▶ What you have to do:
Lines with "checkbox": pull these out of the listing below.

▶ Extracted records:

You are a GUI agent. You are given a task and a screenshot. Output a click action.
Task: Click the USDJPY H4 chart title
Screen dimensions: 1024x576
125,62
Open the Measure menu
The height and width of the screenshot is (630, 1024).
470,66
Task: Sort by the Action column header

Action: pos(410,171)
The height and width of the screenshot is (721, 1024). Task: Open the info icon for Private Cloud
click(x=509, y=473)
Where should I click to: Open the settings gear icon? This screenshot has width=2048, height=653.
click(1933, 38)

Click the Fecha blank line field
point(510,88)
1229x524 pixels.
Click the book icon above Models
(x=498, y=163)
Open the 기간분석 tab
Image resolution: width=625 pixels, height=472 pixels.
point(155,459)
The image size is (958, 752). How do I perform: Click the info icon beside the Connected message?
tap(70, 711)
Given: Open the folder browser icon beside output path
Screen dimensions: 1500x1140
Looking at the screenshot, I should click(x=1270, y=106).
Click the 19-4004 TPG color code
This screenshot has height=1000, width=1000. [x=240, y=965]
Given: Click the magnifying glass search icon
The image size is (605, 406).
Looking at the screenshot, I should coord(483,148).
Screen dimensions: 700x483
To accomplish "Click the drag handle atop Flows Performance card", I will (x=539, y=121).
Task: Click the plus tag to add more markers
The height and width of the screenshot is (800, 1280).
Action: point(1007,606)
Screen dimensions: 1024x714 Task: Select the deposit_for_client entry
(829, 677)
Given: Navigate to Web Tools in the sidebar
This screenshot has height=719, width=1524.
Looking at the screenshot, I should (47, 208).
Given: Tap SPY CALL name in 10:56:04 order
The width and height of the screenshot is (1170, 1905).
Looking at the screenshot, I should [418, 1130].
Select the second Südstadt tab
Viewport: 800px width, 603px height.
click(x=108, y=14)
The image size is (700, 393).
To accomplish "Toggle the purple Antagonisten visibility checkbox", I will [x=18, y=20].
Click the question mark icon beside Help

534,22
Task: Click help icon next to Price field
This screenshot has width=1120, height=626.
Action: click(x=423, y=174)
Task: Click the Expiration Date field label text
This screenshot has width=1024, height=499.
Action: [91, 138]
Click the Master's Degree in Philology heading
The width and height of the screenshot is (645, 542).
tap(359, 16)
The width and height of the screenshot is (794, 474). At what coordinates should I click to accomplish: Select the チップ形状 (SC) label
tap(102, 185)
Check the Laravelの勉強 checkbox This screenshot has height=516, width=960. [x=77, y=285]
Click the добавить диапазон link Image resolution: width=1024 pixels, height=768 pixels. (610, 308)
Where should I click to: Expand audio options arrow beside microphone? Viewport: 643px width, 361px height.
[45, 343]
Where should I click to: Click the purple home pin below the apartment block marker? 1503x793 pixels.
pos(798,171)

▶ Reply to the exercise:
To accomplish "Toggle the purple Antagonisten visibility checkbox", I will [x=18, y=20].
Check the Laravelの勉強 checkbox This screenshot has height=516, width=960. [x=77, y=285]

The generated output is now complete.